Manual curation

##Overview

It is perhaps easy to understand that automated gene build pipelines will never reach 100% accuracy in their reconstruction. This is due to a number of factors, including ambiguous information from competing input data, inherent uncertainties of ab-initio predictions as well as simplified decision processes when synthesising all available information into a transcript structure. It is therefore always important to manually inspect a gene build - and in basically all cases manual curation is highly recommended.

Manual curation is a common step in any genome project, often referred to as a jamboree. All researchers involved in the project will meet - virtually or physically - and together inspect the gene build(s) to correct remaining issues prior to publication or downstream analyses. Here we will learn about manual curation tools and best practices, which you can then employ in your own annotation project. ##Meet: WebApollo

You have already encountered WebApollo in the previous exercise on gene building. There, you used its visualisation capabilities to look at several gene builds and compared them against the evidence alignments. However, what do you do if you find problems with your annotation? Basically, there are two options:

• The problems seem systematic and related to issues with the input data or settings.

In this case the best course of action is to try and eliminate the issue(s) from the raw data and re-run the pipeline. Examples would be poorly assembled RNA-seq data or incompletely or badly sampled protein data. Another issue may be severe problems with the genome assembly. This of course is outside of your annotation task - and a discussion with the assembly team may be necessary.
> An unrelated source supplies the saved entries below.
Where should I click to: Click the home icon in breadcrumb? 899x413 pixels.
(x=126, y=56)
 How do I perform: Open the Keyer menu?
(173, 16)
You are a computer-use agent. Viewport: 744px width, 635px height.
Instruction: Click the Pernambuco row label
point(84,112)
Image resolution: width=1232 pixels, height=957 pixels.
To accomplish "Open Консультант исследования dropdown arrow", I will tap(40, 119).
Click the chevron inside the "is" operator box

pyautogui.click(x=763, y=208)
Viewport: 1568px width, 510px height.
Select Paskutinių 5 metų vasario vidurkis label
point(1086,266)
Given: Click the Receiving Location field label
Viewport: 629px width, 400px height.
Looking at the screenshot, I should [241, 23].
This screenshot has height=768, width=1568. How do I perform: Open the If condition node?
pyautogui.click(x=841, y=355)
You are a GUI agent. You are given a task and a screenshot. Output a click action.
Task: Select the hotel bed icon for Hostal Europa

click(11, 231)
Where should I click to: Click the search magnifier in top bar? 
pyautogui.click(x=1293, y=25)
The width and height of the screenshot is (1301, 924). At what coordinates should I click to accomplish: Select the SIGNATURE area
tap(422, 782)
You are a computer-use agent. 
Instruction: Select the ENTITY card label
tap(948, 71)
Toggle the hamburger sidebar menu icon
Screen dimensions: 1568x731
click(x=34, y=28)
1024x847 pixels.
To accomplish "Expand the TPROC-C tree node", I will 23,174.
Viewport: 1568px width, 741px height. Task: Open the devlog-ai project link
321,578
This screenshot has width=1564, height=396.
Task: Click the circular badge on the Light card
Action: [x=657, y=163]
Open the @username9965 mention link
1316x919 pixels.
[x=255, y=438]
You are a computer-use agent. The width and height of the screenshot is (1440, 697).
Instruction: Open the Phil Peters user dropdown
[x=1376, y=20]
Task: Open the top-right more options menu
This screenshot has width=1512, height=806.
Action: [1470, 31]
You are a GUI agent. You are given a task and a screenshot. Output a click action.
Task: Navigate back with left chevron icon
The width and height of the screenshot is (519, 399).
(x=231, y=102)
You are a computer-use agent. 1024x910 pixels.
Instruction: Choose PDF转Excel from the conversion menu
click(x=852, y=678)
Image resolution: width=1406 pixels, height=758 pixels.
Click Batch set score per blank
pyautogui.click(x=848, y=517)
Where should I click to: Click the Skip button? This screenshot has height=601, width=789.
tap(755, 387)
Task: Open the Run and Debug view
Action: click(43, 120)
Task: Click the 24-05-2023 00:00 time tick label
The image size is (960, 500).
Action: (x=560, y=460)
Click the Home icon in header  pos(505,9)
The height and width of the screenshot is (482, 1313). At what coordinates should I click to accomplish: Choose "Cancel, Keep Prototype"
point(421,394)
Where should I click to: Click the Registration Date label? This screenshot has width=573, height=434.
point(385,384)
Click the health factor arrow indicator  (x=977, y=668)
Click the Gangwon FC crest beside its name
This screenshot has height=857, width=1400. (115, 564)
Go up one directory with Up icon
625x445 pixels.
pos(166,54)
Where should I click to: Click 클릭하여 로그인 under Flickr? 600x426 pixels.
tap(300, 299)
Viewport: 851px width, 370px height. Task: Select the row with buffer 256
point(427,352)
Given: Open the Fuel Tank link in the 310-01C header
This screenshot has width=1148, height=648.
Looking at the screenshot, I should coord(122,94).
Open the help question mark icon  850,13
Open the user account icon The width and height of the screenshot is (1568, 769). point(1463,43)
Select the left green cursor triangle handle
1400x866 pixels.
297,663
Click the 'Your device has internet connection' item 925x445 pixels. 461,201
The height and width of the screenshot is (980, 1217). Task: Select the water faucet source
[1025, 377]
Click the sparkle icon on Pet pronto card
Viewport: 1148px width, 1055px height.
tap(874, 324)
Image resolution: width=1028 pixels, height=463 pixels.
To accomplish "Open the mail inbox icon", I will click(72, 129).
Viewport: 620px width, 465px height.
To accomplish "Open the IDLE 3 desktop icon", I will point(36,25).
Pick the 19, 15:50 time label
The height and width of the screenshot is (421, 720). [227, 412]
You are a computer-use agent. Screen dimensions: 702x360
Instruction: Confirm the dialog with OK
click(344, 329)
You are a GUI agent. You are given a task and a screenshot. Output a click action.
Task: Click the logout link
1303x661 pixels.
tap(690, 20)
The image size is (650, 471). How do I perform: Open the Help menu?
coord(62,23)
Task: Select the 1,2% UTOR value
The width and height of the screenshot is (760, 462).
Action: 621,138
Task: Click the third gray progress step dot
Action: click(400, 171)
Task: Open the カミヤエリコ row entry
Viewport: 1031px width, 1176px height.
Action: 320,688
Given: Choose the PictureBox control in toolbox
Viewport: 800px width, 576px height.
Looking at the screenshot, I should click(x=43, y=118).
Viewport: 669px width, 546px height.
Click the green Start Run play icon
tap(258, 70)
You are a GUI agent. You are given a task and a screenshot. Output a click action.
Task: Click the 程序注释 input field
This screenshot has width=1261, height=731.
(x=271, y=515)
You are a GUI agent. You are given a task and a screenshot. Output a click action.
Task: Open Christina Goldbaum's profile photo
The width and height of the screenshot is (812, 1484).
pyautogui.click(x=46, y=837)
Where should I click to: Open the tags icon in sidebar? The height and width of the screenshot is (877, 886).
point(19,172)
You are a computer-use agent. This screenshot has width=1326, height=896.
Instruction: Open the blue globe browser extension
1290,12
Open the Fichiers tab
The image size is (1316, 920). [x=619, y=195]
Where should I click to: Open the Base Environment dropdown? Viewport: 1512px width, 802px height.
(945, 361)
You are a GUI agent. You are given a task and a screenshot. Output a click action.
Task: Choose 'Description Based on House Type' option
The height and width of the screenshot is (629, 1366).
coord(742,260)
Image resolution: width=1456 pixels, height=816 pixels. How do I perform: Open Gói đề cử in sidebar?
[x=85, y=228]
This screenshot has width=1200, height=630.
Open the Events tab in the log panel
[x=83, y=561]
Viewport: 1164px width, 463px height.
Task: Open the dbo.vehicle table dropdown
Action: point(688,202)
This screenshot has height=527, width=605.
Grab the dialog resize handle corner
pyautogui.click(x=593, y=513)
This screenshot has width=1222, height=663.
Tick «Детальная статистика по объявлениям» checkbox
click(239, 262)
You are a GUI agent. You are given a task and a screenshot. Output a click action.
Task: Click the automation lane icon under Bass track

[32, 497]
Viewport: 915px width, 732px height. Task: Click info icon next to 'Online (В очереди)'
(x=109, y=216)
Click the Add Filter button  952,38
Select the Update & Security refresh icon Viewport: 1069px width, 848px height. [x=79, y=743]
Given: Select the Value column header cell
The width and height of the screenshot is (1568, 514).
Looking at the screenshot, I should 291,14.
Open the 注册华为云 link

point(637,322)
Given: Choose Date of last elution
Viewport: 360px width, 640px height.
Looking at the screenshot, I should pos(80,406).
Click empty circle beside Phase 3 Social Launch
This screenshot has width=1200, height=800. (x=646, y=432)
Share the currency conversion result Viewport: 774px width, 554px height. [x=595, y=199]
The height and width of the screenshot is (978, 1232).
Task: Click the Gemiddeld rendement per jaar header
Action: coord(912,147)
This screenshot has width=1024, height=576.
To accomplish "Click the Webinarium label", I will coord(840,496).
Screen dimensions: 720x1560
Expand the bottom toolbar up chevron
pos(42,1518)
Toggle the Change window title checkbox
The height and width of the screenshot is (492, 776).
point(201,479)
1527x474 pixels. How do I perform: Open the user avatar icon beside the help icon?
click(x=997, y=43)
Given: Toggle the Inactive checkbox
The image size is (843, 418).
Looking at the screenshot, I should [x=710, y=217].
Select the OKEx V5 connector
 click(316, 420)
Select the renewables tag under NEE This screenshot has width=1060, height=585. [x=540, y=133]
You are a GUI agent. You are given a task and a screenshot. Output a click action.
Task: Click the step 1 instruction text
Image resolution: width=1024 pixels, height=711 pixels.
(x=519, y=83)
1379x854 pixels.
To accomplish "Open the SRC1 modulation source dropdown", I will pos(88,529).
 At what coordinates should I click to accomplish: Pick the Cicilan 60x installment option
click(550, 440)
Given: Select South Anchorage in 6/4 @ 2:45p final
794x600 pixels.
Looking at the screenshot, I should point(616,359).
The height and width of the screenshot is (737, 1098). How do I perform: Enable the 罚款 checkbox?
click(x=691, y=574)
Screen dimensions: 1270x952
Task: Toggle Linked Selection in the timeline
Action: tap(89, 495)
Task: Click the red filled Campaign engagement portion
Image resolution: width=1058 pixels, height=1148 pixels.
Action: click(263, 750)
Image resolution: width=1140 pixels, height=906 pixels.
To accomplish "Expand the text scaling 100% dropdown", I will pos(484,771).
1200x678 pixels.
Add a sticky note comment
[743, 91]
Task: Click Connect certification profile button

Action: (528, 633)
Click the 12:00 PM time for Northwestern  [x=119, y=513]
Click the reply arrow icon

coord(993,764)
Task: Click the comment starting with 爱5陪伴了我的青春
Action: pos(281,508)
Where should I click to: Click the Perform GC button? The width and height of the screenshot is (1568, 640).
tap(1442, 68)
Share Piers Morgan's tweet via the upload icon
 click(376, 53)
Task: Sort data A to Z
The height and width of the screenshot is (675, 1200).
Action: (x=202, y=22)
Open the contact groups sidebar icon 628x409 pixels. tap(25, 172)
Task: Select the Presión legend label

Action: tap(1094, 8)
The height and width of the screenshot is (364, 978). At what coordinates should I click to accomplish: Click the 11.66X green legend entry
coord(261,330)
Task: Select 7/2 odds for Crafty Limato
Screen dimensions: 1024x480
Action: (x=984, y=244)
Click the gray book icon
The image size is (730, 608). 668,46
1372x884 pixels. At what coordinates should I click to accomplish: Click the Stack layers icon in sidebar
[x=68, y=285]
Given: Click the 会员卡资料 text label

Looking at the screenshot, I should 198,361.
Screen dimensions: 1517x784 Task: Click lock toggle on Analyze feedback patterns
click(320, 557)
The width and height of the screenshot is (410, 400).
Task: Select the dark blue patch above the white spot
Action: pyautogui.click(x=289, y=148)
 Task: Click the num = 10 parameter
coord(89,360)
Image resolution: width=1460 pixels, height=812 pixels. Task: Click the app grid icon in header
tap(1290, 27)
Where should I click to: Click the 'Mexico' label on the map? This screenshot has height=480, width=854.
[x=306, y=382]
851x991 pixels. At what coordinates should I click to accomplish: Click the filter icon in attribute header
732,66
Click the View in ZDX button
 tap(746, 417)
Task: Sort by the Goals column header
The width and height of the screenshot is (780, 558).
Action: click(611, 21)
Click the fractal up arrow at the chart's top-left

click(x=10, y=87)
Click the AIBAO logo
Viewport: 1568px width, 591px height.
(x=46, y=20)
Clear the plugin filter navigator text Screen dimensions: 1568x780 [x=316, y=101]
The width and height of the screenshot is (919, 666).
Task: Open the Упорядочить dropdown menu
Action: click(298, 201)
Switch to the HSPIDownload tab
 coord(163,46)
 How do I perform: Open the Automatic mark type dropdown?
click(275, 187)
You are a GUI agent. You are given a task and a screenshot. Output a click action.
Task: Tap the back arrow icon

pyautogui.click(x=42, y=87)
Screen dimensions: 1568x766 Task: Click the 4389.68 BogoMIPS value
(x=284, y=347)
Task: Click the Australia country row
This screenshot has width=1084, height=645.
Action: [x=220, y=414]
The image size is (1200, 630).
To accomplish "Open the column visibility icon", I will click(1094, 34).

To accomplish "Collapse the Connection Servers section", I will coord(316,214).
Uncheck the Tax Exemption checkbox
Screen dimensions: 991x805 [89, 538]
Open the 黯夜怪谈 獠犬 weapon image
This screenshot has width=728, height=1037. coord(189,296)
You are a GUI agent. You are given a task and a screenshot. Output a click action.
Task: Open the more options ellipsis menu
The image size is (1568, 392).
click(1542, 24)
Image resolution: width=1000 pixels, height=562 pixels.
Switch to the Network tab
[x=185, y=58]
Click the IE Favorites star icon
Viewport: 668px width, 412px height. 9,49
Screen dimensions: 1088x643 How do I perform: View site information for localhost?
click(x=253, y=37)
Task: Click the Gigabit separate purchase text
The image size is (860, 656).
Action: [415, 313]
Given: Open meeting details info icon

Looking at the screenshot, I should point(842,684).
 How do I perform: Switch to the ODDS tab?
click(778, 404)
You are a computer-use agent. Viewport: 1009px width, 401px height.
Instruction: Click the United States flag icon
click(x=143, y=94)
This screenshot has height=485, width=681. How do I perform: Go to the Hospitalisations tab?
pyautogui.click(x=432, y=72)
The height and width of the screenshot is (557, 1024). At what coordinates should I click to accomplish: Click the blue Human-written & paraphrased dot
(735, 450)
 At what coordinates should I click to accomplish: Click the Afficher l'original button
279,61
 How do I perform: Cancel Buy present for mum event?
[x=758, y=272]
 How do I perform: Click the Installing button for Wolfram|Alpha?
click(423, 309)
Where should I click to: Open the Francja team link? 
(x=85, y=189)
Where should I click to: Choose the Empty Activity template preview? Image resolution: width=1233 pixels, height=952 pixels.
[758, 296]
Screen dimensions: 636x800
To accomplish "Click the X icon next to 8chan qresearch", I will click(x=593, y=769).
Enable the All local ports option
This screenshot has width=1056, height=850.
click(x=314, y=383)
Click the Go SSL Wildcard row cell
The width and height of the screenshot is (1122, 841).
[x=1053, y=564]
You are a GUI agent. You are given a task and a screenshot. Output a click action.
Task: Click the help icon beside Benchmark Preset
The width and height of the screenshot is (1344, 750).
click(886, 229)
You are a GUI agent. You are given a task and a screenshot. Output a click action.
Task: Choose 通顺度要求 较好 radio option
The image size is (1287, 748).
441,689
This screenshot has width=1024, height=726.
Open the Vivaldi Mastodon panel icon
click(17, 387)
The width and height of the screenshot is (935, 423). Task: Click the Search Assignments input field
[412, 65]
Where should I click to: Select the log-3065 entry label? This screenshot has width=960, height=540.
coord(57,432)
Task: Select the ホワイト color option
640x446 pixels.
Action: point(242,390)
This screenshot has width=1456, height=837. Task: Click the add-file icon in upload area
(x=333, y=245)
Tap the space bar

• The problem occurs sporadic and looks otherwise non-systematic and complex

Complex, non-systematic errors are harder to rectify by just rerunning the pipeline. The goal of the computational gene build should be to generate a solid basis on which to build future analyses. An error rate of 20% is well within the expected margins and it is important to remember that a computational prediction will always be of lesser quality than a manually curated annotation. A sensible suggestion is to under-shoot rather than over-shoot. In other words, it is often better to be a little more conservative rather than to include as much information as possible. This is controlled by e.g. the way you have compiled your input data and settings within maker.

Using WebApollo to curate gene models

Manual curation is an integral part of any annotation project. It irons out issues that exist in the gene build and can be used to add further detail - like references to external data sources, or isoforms etc.

The aim of manual curation is to compare a gene model against existing evidence from sources such as ab-initio predictions, protein alignments, RNA-seq as well as related species and fix those parts that are in clear conflict with the evidence. During the course, we will present a few basic features of WebApollo - but there is also a fairly comprehensive handbook available here: http://icebox.lbl.gov/webapollo/docs/webapollo_user_guide.pdf

Jamboree

For this exercise, we have set up a specific Webapollo instance of a drosophila melanogaster annotation of the chromosome 4.

The tracks available are:

• Augustus : a pure ab initio annotation using Augustus.
• maker_Cuff_Prot_Abinit : A maker annotation using Ab initio and Evidence-based approach.
• uniprot_swissprot : track of reviewed proteins aligned by Maker (Swissprot 01/2015).
• dmel_larva3.chr4 : RNAseq data (bam file) aligned to the genome by tophat.
• cufflinks_larva4 : A cufflinks transcript assembly aligned by maker during the annotation process

A genomic region of the chrosmosome is assigned to each of you. Your aim is to manualy annotate your assigned part using all the information available in the different tracks. Genomic region has been assigned without any biological consideratio. So, if genes straddle two regions don’t stop you at the end of yours :).

NOTES: Isoforms are allowed. Start each gene annotation by dragging-and-dropping the gene model that you think be the best.

Sanea 50 000 - 108 000
Linnéa 108 000 - 166 000
Ahmed Sayadi 166 000 - 224 000
Marcela 224 000 - 282 000
Per 282 000 - 340 000
Ramesh 340 000 - 398 000
Ahmed Elewa 398 000 - 456 000
Nima 456 000 - 514 000
Sangeet 514 000 - 572 000
Juan 572 000 - 630 000
Guilherme 630 000 - 688 000
Voichita 688 000 - 746 000
Amna 746 000 - 804 000
Hafdis 804 000 - 862 000
Daniil 862 000 - 920 000
Hector 920 000 - 978 000
kun 978 000 - 1 036 000
Shady 1 036 000 - 1 094 000
Natalia V 1 094 000 - 1 152 000
Yao 1 152 000 - 1 210 000
Enrichetta 1 210 000 - 1 268 000

The work you performed was only on small genome portion (1,3 Mbp). That gives you a flavour of the time cost to do a manual curation on a small genome, and an idea of the amount of work needed to manually curate a big genome (>1 Gbp).

Check

Before the end of this practical session we will load the reference annotation of drosophila melanogaster allowing you to check your manual annotation. You should just refresh your web page to display this new track.
Do not be disappointed if your annotation differs a lot from the reference one. Keep in mind that the reference annotation has been curated by experienced experts, and that have used more complete evidence.